2. Description of the Related Art
Currently, the IEEE 802.11 is the most popular international medium access control (MAC) standard for WLANs (Wireless Local Area Networks). Based on the network architecture, wireless networks can be approximately divided two classes: infrastructure WLANs and ad hoc networks. FIG. 1 is a schematic diagram illustrating an ad hoc network. As shown in FIG. 1, each station (110, 120, 130, 140 and 150) can dynamically communicate with adjacent stations for data transmissions.
FIG. 2 is a schematic diagram illustrating a power consumption model for a general wireless network interface card (or adapter). Each station can stay in one of the transmission, reception, listen, or doze states. As shown in FIG. 2, the power consumption is approximately between 1.6 W to 1.2 W when the station stays in either the transmission, reception, or listen states, but is close to zero when staying in the doze state. In IEEE 802.11 power management for ad hoc networks, time is divided into fixed-sized BIs (Beacon Intervals), each of which contains an ATIM (Announcement Traffic Indication Message) window. Each station in a power saving mode (or called “power-saving station) must wake up at the beginning of each BI and remain awake in the ATIM window, awaiting the ATIM frame from other stations. If no ATIM frame is received in the ATIM window, then that station may enter the doze state after the ATIM window ends. If an ATIM frame is received in the ATIM window, then the station should reply the ATIM ACK (Acknowledgement) to the station transmitting the ATIM frame, and remains awake after the ATIM window ends. After the end of the ATIM window, the station which sending ATIM frames should use the DCF (distributed coordination function) procedure to transmit the buffered data frames to its intended destination, and the destination should acknowledge its receipt. For a more detailed presentation, please refer to IEEE 802.11 specification.

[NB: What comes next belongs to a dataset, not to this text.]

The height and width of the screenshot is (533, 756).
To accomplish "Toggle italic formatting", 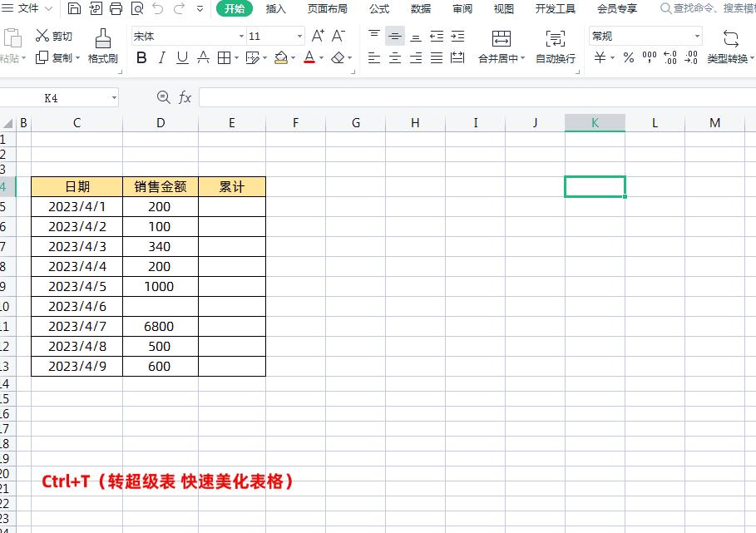I will point(161,58).
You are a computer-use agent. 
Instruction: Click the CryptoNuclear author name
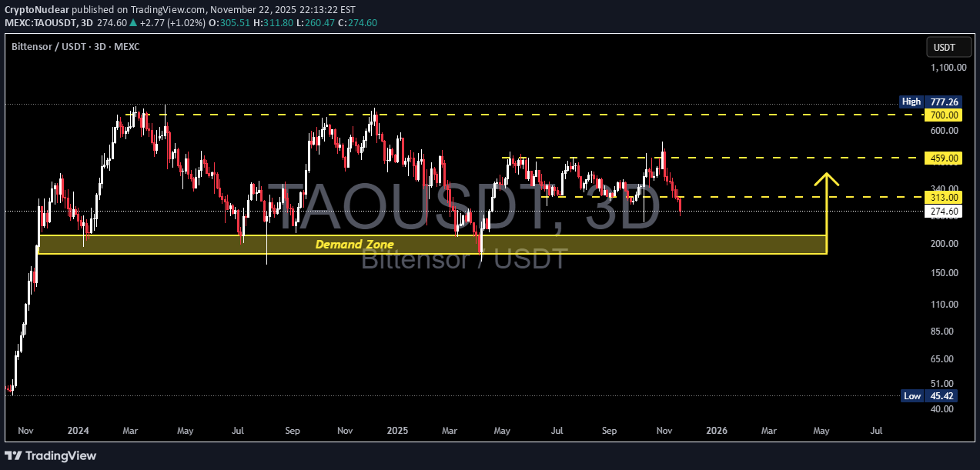pyautogui.click(x=38, y=11)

FIG. 3 is a schematic diagram illustrating an example of power management in an ad hoc network based on IEEE 802.11. As shown in FIG. 3, when a BI 1 begins (the timing is referred to as TBTT (Target Beacon Transmission Time)), stations X and Y compete to transmit a beacon frame for timing synchronization. It is understood that, in the example of FIG. 3, station X transmits a beacon frame for timing synchronization between stations comprising station X in the network. Since no ATIM frame is received in the ATIM window (AW for short), both stations X and Y enter the doze state (S) after the AW ends. BI 2 begins, and station X successfully transmits a beacon frame. Since station X receives an ATIM frame A from station Y in the AW of BI 2, station X returns a ATIM ACK a to station Y, and remains awake after the AW ends. After the AW ends, station Y can transmit a data frame D to station X, and station X returns a data ACK d to station Y after receiving the data frame D.

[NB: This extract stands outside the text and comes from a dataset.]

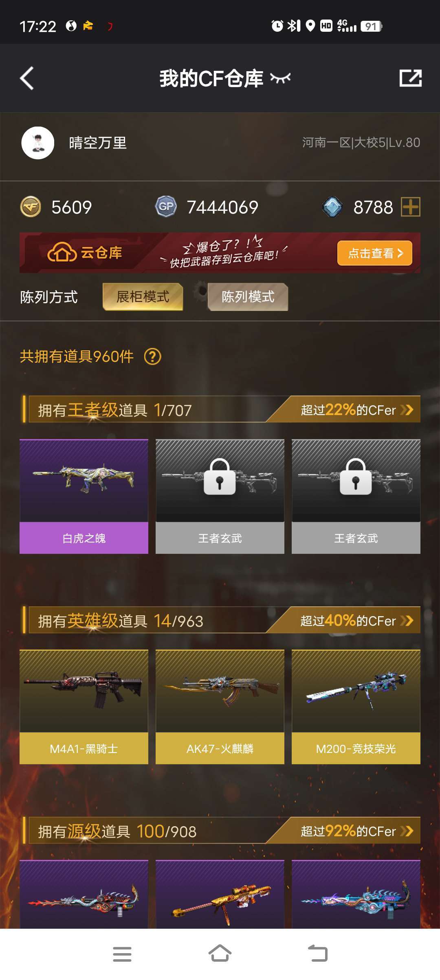This screenshot has width=440, height=980.
Task: Expand the 源级道具 section arrow
Action: tap(407, 831)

As described, in IEEE 802.11, each station in power saving mode must wake up in the ATIM window of “every” BI even if its battery power is low or there is no traffic for it. Hence we hope that each a power saving station can dynamically tune its listen interval (the number of BIs between two adjoining AWs) according to the remaining battery power status or other QoS considerations. Obviously, the value of LI is fixed at “one” in IEEE 802.11. In the invention, the LI of a power saving station can be adjusted according to parameters of quality of service or the remaining power of the station, substantially reducing power consumption on station.